→ **EXCERPTED RECORDS**
--------------------------------

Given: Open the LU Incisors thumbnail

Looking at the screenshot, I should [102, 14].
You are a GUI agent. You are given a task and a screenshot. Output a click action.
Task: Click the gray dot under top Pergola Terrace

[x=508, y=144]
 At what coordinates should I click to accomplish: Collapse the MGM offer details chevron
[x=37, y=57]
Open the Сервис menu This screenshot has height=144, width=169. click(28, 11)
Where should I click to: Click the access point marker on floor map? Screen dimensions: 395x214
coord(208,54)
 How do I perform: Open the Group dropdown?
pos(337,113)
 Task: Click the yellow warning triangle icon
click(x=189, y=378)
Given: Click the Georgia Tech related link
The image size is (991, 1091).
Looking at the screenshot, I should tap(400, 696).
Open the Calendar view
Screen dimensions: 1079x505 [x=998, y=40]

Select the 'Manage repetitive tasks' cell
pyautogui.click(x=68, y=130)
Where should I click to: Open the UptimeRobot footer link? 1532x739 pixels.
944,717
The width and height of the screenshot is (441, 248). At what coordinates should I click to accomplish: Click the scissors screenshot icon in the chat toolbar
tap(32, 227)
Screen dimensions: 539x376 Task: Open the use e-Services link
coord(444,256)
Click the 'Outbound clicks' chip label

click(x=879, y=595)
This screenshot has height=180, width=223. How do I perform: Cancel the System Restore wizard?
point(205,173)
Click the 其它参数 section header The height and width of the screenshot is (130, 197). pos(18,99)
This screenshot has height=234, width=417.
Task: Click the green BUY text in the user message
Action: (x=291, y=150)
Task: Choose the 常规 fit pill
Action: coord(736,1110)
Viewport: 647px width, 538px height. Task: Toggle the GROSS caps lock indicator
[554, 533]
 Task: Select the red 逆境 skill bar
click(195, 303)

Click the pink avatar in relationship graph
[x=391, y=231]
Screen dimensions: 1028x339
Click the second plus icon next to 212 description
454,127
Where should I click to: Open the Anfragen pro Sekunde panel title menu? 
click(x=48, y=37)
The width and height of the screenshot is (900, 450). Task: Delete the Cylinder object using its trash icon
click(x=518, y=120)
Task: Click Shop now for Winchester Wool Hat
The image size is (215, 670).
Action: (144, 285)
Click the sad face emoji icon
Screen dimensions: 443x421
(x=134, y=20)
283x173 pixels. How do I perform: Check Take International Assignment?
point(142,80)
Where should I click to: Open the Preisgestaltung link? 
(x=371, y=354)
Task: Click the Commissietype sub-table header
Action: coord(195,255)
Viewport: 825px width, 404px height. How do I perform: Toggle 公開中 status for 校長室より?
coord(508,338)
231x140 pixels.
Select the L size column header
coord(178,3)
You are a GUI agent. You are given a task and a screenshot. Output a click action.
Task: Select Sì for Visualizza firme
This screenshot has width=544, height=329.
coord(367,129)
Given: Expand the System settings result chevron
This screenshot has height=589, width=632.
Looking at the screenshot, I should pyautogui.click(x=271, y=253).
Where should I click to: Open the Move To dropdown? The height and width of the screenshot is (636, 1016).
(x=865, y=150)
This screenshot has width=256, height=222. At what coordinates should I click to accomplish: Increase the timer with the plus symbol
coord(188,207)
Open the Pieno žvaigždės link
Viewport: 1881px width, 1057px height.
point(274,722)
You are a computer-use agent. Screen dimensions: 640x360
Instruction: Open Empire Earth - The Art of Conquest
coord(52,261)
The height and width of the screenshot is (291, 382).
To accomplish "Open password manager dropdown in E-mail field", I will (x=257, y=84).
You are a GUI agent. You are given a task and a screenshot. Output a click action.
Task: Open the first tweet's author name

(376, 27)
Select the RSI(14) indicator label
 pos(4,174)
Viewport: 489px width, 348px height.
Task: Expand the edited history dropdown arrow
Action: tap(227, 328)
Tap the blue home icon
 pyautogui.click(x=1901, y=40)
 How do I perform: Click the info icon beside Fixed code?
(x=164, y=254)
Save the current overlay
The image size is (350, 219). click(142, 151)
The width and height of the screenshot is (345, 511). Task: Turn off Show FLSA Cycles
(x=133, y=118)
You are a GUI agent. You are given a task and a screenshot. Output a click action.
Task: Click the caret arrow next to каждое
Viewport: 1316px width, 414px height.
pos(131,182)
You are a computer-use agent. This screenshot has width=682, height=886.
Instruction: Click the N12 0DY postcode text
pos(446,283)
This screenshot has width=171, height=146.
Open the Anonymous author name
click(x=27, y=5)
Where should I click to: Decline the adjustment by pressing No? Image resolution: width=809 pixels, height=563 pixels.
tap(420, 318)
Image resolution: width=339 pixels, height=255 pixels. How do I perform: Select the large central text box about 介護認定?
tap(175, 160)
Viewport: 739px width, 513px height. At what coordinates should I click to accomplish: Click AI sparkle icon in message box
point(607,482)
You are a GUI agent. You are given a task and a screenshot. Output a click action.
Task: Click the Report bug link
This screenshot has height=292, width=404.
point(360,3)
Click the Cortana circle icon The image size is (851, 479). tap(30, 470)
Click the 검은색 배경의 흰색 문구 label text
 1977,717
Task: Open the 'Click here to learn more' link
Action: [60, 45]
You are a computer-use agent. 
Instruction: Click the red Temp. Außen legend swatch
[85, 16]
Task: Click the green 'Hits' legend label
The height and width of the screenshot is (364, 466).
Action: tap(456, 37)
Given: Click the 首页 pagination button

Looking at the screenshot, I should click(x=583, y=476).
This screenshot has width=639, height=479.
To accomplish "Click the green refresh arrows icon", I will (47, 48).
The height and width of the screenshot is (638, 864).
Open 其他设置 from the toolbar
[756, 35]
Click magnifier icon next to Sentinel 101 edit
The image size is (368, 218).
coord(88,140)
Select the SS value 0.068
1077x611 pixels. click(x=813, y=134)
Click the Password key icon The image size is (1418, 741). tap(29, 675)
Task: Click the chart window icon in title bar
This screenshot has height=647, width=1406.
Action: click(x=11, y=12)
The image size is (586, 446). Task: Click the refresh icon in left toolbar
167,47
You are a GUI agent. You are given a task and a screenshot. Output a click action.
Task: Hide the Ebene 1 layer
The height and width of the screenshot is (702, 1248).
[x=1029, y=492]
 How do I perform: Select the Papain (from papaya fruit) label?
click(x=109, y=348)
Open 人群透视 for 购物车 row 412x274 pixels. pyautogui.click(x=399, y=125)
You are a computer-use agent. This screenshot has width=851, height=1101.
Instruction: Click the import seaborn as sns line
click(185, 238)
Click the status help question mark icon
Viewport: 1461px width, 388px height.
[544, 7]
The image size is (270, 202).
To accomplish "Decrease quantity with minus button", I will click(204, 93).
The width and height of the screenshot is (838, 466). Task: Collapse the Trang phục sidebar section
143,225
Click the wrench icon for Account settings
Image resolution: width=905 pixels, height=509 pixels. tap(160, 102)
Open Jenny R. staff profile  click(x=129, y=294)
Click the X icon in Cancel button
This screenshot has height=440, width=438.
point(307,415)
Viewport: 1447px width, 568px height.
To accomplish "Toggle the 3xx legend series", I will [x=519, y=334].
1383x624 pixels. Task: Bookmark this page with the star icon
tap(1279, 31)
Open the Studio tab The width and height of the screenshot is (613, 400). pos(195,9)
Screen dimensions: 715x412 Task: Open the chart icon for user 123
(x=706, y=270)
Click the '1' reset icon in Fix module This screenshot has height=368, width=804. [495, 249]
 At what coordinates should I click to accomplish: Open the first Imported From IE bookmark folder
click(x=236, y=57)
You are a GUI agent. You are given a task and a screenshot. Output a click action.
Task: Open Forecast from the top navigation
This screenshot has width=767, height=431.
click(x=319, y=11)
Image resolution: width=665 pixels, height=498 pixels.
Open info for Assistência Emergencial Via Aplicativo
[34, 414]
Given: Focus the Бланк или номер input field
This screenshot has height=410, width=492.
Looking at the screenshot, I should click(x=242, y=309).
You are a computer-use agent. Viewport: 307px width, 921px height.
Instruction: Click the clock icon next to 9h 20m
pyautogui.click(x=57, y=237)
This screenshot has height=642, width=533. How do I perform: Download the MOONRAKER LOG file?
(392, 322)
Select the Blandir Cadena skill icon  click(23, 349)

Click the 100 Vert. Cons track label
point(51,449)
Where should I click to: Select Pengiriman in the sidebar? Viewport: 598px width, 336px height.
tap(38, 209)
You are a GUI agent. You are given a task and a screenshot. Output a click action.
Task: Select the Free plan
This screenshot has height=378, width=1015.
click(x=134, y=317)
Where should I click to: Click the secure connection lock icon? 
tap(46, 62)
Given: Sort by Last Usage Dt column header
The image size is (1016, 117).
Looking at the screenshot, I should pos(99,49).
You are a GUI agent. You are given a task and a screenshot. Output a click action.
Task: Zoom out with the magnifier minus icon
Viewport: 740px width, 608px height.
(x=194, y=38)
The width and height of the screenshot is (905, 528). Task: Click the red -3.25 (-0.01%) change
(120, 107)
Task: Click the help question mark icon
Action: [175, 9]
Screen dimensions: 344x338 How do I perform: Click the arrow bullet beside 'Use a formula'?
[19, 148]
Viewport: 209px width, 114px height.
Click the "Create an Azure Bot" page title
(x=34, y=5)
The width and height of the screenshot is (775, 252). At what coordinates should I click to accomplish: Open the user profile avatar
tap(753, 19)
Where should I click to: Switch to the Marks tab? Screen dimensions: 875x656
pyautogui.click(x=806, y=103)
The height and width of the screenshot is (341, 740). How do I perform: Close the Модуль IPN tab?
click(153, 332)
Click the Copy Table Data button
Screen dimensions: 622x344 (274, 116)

--------------------------------

→ **WORK ITEM**
Look above for the line with "You are a computer-use agent. Viewport: 307px"; retype exactly that line, every line after it up to the line with "Select the Blandir", and that line too, nothing else.

→ **EXERCISE ANSWER**
You are a computer-use agent. Viewport: 307px width, 921px height.
Instruction: Click the clock icon next to 9h 20m
pyautogui.click(x=57, y=237)
This screenshot has height=642, width=533. How do I perform: Download the MOONRAKER LOG file?
(392, 322)
Select the Blandir Cadena skill icon  click(23, 349)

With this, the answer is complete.